Interestingly, there isn't any real antagonist in this episode. It's more a story of ideas. Even the two oafs who bully Wayne and try to frame him for raccoon-napping quickly repent when the animal gets sick and the foreman folds after just a few words from Wayne. Meanwhile, Rick Mason must be a silver-tongued devil indeed because it doesn't take him long to convince Winstead to eat the millions of dollars he's already spent on the land and even more he stands to profit from his plans. The biggest moment of suspense comes when Isis has just a few seconds to stop some lit dynamite from going off, but instead of flying up to it quickly, she takes the long way around by running. Well, she knows what she's doing. And wow, what an explosion they have for us, folks!
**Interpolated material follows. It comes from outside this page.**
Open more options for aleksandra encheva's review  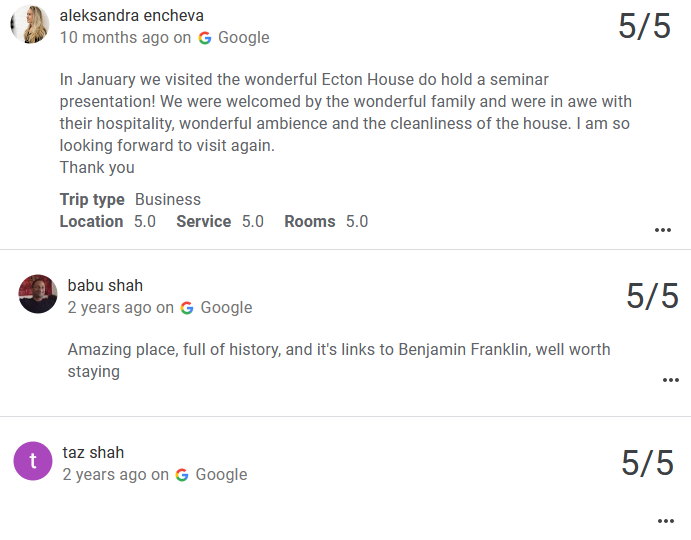tap(662, 230)
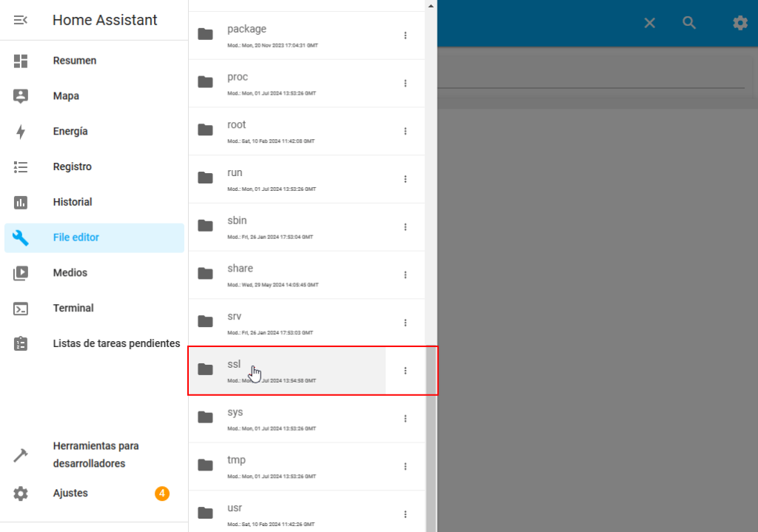Image resolution: width=758 pixels, height=532 pixels.
Task: Show more options for share folder
Action: [405, 275]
A recurring element in Isis is whenever a student wanders off, all Thomas and Mason have to do is ask Cindy about his or her habits. She knows everything there is to know about each and every one of her classmates. I say classmates because all along I've been assuming she's a student (I love the idea of a Cindy Lee who admires Thomas and Mason and loves her school so passionately she wants to spend every waking hour there, kind of like a girl Max Fischer, but with excellent grades), but I have to admit at times her position at Larkspur High is a little ambiguous. Supporting my student theory is her response to Thomas's assertion that Wayne knows more about plants and animals than any student she's ever taught: "The rest of us could learn from him."
Speaking of ambiguity, Mason appears to be somewhat senior to Thomas in this episode. The DC comic states outright he's her boss, but perhaps the show's Mason is merely assigned to the budget committee or acting as Dr. Barnes's hatchet person here.
And I wonder about "the pond on the old Wilson property." It looks an awful lot like the lake where Andy Taylor used to take Opie fishing. I should ask Cindy Lee. She'll know. By the way-- yes, she rocks the overalls again!